As a variant, the process can consist in producing a binding or a consolidation by pressurized heat treatment, for example by hot calendering, whereby the non-woven fabric consists of an essentially homogeneous mixture of natural fibers (with a melting point of more than 250° C.) and thermosetting fibers of organic origin, with a melting point that is preferably between 200° C. and 250° C., whereby the percentage by weight of said thermosetting fibers in the mixture is less than 20%, preferably on the order of about 10%.
When the application in question and/or the coating conditions require(s) it, the process can also consist in combining an additional reinforcing structure with a non-woven fabric of natural fibers by integrating it in said fabric during napping or during consolidation, or by connecting it to one of the surfaces of the latter, whereby said reinforcement is also able to be coated or impregnated with a sealing binder, whereby said additional reinforcing structure is advantageously selected from the group that is formed by glass grids, polyester grids, and grids made of a natural material, for example based on plant fibers, such as linen, cotton or the like.
Such reinforcing structures (of synthetic material) and their process for the production and integration are described, for example, in the documents FR-A-2 792 951, EP-A-1 226 299 and EP-A-0 285 533, although they are not combined with a layer of natural fibers of plant origin.
In addition, it may be provided to subject the natural fibers, before napping or after obtaining the consolidated non-woven fabric, to an additional treatment by spraying or impregnation, with agents that can modify at least some of their mechanical, chemical and/or physical characteristics by increasing in particular their resistance to fire and to aging, their anti-root and anti-cryptogamic properties, and their hydrophobic nature.
By way of examples of the above-mentioned treatments, it is possible to cite:
This invention also has as its object a non-woven layer that can constitute a reinforcing frame for a flexible sealing membrane, characterized in that it consists of a non-woven fabric 2 that is based on natural fibers, preferably of plant origin, produced by mechanical, pneumatic or hydraulic napping and having at least undergone a needle-bonding operation, a chemical or thermal binding operation, and a treatment for making its fibers water-repellent.
This layer is preferably obtained by the layer production process that is described above and the various characteristics and possibilities mentioned previously in terms of surface mass, types of natural fibers that are used to produce the layer and nature of a related binding agent, and additional reinforcing structure types (optionally integrated with the layer) apply to the non-woven layer that is also the object of the invention.
Such a layer, preferably obtained by means of the production process mentioned above, is formed by fibers that are made hydrophobic because of the presence of fatty acid chlorides that are grafted onto their structure, resulting from a chemical grafting by chromatogeny (treatment preferably carried out after formation of the layer and consolidation of the latter).

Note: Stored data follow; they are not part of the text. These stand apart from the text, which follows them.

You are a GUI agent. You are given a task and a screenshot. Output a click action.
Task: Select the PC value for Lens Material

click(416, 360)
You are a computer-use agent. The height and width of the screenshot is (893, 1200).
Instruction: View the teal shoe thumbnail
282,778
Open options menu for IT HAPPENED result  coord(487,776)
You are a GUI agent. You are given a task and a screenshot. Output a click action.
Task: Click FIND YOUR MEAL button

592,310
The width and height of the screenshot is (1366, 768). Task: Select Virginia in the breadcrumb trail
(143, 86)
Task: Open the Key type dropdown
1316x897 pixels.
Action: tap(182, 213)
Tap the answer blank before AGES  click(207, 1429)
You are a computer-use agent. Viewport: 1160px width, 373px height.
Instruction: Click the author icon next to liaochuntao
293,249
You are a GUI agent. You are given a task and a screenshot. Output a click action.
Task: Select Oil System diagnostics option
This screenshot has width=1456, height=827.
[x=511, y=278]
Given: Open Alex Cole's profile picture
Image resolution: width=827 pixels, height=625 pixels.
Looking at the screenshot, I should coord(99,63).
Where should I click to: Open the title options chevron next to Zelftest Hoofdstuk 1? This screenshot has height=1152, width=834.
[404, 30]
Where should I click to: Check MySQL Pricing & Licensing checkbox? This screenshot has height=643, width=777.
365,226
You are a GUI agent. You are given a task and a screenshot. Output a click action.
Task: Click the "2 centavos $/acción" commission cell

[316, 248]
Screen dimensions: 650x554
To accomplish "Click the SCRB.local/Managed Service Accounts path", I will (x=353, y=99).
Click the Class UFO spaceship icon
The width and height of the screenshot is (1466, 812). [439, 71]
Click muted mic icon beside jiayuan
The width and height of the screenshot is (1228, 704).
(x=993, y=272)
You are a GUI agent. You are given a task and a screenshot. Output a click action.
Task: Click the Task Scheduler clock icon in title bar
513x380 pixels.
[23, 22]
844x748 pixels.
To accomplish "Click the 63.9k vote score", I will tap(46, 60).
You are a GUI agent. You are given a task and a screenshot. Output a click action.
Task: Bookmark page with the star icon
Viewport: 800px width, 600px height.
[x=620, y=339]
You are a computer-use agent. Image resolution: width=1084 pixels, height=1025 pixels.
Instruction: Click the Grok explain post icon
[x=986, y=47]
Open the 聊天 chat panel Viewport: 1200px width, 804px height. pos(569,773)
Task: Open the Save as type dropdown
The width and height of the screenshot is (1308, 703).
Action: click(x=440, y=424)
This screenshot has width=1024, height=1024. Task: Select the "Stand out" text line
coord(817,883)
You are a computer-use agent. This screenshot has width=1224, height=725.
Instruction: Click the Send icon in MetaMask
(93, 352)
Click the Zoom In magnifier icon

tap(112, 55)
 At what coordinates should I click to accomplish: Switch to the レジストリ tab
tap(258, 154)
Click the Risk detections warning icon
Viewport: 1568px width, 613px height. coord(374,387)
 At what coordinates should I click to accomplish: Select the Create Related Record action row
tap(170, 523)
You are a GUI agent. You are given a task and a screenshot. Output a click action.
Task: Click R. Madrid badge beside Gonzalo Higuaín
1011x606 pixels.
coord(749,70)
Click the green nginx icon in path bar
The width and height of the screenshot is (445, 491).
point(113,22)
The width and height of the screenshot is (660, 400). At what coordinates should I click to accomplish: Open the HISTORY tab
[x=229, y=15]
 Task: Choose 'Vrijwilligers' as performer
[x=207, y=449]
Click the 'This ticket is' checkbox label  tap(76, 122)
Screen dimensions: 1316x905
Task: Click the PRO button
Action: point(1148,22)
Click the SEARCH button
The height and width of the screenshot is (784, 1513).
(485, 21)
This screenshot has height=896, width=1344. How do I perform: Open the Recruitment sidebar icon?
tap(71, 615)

These grafted fatty acid chlorides are present with a weight level that is less than 1% by weight of natural fibers, advantageously less than 0.5% by weight, and preferably between 0.2% and 0.3% by weight, and they are preferably selected from the group that is formed by the palmitic acid chlorides and the stearic acid chlorides.
Furthermore, the natural fibers that constitute the layer may have undergone at least one additional treatment as mentioned above.
The purpose of such a treatment can be in particular to release the plant fibers from at least some of the easily degradable organic components while preserving the components with a long service life and without appreciably affecting the mechanical characteristics of said fibers.
This invention also has as its object a process for the production of a flexible sealing membrane, characterized in that it consists in producing a non-woven layer by implementing the process as described above, and then coating or printing this layer with a sealing binder on a suitable coating, impregnation or calendering line.
It can be considered, of course, to produce the layer that forms the frame and the sealing membrane continuously over two contiguous production lines.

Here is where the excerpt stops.